◆ Document segment ◆
I would love to programme concerts and pick things that seem unconnected but have a very neat link. The curator of this concert pulled off a really nice trick by following the Copland with the choral symphony by John Adams called Harmonium composed in 1981. Interestingly, Copland’s previous composition before the Clarinet Concerto was the choral masterpiece In the Beginning (a setting of the bible book of Genesis) and one of the next things he worked on was his 12 Poems of Emily Dickinson.
Harmonium also sets poems of Emily Dickinson and John Donne and both composers utilised The Chariot, one of Dickinson’s most famous works. It’s a bit of an eclectic and seemingly odd switch to go from vibrant South American jazz to idiosyncratic transcendental poetry! But that’s how Copland’s mind worked!
It was a big leap in scale though as Harmonium requires a quadrupling in the number of individual performers involved with the BBC NOW joined by the BBC National Chorus of Wales and the Crouch End Festival Chorus. I purposefully didn’t listen to it in advance as I wanted to be surprised and hopefully delighted. I was – especially by the first and last movements. Anyone who was wowed by Orff’s Carmina Buranna or Beethoven’s 9th in the previous weeks at the Proms would surely have been equally impressed. I particularly loved the first half of the third movement, Wild Nights which gave me all of that brooding power that I was anticipating in Nova Plexus. Wonderful singing and I was particularly taken by the persistent double basses and bass trombones.

◆ Problem 1 ◆
Copy from the concert review the passage between "I would love" and "Copland’s mind worked!", inclusive.
◆ Problem 2 ◆
Answer these questions from the concert review:
(a) In what year was John Adams's Harmonium composed?
(b) Which Emily Dickinson poem did both Copland and Adams set?
(c) Which two choirs joined the BBC NOW for Harmonium?

Saved entries:
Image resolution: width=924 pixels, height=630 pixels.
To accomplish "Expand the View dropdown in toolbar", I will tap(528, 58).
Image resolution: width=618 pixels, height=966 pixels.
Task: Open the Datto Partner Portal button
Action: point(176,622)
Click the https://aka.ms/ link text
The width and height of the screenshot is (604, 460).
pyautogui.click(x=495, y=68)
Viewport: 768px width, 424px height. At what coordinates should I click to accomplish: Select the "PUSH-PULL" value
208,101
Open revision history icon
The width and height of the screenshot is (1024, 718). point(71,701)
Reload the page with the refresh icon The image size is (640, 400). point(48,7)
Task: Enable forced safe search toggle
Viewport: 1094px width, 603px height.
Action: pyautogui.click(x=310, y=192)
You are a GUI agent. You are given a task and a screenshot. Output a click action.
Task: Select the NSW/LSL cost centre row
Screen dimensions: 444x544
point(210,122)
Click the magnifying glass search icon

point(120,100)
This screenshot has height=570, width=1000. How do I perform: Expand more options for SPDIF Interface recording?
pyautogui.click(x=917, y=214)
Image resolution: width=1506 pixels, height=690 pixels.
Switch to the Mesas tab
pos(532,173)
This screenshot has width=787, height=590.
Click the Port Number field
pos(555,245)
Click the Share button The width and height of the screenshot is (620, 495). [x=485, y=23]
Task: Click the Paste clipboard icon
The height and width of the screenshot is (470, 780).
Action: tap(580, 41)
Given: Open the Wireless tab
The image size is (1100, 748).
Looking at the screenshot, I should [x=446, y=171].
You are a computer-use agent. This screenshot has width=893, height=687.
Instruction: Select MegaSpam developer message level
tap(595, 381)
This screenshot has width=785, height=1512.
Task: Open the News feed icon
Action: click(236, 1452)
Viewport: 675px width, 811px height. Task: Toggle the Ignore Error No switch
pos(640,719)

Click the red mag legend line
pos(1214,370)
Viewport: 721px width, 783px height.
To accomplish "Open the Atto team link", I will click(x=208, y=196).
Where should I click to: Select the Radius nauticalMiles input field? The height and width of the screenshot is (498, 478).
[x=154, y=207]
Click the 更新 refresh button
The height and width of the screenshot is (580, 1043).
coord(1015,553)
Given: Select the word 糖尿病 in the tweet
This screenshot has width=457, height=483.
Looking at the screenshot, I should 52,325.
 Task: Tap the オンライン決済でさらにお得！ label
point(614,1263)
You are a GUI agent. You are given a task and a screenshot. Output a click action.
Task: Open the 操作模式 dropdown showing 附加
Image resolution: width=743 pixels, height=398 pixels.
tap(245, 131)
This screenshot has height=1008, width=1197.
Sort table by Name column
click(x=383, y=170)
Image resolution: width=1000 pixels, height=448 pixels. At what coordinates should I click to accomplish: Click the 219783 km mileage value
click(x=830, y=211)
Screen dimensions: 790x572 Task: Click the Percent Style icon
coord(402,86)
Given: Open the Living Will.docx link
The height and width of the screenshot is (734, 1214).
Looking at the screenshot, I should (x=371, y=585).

◆ Reply 1 ◆
I would love to programme concerts and pick things that seem unconnected but have a very neat link. The curator of this concert pulled off a really nice trick by following the Copland with the choral symphony by John Adams called Harmonium composed in 1981. Interestingly, Copland’s previous composition before the Clarinet Concerto was the choral masterpiece In the Beginning (a setting of the bible book of Genesis) and one of the next things he worked on was his 12 Poems of Emily Dickinson.
Harmonium also sets poems of Emily Dickinson and John Donne and both composers utilised The Chariot, one of Dickinson’s most famous works. It’s a bit of an eclectic and seemingly odd switch to go from vibrant South American jazz to idiosyncratic transcendental poetry! But that’s how Copland’s mind worked!

◆ Reply 2 ◆
(a) 1981
(b) The Chariot
(c) The BBC National Chorus of Wales and the Crouch End Festival Chorus